But I’d struggle to match your claim along the lines of, “games and DAW developers would be more productive with a memory-safe language because they wouldn’t have to debug memory safety bugs”.
Memory safety in Rust might be “zero-cost” but it isn’t free.
Languages like Zig accept that developers spend time on things outside of memory bugs, seek to improve their productivity and quality of life in those areas, and trust that devs will pick tools that reduce their largest pain points, be that Zig or Rust or Odin.
The best response we as an industry can have to this is to say, “wow, I’m glad so many hard-working people feel motivated to bring some of those bars down on the Ways Software Sucks Chart, let’s give them our money and our support!”

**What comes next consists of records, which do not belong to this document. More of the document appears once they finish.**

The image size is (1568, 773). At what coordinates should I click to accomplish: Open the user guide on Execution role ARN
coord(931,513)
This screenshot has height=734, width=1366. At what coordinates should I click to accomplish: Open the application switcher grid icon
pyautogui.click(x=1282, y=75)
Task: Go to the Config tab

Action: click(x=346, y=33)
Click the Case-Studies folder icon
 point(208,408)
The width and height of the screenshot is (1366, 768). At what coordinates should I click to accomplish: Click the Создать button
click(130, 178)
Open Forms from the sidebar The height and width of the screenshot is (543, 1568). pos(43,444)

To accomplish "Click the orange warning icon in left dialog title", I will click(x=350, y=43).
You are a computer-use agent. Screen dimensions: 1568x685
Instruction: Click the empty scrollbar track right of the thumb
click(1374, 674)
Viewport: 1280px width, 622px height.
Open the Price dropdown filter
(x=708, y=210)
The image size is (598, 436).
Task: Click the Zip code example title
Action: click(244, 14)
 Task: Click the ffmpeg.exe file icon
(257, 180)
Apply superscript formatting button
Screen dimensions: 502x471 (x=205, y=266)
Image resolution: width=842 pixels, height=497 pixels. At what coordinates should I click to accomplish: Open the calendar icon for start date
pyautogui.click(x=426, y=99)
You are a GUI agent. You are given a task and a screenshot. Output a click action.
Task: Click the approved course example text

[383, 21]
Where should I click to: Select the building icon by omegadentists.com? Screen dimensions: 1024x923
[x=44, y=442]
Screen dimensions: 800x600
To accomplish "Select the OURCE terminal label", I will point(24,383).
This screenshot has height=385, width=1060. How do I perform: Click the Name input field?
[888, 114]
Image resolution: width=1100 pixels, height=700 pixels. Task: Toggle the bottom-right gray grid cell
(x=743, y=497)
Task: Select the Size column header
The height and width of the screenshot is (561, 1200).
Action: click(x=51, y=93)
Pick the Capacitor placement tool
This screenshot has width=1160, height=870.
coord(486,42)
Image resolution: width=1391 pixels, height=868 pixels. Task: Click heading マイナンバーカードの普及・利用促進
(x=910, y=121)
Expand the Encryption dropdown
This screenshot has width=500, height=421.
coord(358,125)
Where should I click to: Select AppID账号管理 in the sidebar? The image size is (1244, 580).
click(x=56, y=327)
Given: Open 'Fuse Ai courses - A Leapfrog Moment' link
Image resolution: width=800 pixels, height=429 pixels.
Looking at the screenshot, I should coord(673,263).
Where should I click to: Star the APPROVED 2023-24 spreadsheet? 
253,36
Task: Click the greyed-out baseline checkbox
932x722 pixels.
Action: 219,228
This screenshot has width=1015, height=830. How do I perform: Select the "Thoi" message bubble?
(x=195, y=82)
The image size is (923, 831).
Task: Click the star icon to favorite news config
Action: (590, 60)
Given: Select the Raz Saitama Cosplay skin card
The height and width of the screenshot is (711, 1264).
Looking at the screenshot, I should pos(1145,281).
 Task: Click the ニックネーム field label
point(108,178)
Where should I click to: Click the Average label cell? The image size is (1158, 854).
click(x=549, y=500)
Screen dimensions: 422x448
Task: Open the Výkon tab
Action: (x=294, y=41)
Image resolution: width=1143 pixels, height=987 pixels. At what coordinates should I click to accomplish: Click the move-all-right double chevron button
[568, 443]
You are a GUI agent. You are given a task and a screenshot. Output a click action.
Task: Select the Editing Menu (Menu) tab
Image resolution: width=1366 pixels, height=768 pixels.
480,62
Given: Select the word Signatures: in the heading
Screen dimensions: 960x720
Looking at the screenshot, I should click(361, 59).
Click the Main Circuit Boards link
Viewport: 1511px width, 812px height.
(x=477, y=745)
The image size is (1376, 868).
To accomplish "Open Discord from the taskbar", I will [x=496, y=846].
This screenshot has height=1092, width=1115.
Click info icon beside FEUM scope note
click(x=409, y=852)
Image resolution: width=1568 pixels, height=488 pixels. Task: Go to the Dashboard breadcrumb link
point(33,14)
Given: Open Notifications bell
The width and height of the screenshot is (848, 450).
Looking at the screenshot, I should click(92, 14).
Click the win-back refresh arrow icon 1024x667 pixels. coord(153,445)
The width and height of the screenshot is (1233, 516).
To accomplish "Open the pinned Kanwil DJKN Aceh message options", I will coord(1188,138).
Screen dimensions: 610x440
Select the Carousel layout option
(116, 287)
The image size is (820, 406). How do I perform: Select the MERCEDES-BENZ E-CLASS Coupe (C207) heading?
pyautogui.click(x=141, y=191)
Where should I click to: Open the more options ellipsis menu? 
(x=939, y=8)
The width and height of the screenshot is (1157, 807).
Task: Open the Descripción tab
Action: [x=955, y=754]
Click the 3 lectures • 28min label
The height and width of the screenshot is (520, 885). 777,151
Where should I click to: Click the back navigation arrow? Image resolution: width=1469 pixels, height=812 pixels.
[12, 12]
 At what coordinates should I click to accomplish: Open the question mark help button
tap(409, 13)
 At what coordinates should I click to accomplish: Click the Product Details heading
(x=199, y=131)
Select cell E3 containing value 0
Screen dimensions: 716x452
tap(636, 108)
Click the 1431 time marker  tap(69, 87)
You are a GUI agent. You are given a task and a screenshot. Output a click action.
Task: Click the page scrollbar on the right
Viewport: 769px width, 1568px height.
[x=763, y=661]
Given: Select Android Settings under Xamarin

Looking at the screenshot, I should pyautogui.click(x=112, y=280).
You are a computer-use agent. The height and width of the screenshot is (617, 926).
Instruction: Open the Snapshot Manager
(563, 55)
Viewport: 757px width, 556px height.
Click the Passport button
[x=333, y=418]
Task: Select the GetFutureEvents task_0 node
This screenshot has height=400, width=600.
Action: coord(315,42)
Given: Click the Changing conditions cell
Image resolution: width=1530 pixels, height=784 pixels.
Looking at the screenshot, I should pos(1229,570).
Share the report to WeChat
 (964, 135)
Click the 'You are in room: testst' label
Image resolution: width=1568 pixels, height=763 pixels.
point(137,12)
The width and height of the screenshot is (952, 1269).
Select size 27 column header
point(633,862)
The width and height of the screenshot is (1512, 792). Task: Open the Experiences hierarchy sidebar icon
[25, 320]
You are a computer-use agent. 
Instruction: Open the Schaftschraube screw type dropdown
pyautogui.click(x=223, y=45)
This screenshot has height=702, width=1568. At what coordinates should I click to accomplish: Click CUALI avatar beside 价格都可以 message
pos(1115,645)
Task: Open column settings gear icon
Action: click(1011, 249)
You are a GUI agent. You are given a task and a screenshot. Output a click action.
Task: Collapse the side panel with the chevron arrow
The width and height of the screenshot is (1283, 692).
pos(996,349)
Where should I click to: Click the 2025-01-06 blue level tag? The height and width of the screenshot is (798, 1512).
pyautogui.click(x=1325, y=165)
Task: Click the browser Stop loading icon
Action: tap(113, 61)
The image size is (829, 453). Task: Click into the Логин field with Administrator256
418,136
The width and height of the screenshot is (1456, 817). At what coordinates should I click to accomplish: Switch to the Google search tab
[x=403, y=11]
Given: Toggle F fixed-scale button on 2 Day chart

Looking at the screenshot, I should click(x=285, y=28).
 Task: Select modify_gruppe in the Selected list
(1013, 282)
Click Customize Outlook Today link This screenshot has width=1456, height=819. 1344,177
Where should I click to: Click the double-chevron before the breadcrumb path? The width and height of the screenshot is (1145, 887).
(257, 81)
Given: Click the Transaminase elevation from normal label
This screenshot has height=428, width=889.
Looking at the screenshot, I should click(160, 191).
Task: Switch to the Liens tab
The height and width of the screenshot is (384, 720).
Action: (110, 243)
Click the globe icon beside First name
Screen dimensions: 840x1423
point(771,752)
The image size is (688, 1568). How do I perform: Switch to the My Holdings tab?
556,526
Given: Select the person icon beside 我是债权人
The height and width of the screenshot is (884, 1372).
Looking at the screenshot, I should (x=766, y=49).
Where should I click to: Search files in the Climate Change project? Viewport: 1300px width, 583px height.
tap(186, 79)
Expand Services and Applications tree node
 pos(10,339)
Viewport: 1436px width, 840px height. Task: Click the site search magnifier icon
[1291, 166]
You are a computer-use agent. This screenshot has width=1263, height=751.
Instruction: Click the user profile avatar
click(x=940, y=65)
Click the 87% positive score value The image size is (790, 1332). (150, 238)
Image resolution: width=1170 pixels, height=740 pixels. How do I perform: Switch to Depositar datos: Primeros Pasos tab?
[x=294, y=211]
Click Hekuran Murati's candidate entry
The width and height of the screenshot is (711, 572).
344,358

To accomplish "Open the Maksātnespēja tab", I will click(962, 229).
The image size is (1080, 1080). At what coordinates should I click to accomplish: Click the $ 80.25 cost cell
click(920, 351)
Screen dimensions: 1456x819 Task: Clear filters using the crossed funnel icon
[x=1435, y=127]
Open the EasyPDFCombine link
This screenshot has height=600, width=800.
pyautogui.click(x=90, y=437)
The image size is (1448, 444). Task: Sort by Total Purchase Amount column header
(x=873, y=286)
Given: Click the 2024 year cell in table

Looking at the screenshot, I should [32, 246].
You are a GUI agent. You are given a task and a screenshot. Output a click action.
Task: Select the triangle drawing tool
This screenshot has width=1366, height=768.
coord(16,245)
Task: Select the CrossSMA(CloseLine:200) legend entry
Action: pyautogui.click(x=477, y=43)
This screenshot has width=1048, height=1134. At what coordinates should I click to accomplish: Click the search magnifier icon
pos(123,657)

To me that’s healthier than assuming that everyone’s Suck Chart looks the same, tapping the memory safety bar over on the right and saying, “sheesh, anyone using a language that doesn’t fix this bar just doesn’t realise how productive they could be!”.
It also detracts from celebrating the engineering achievement here. Two people deleted their creaking C++ compiler by writing a custom interpreter in two weeks so their language can be bootstrapped using only system-installed tools. It is uncharitable to insinuate that they needn’t have bothered because if you really care about productivity you wouldn’t use languages like their one anyway.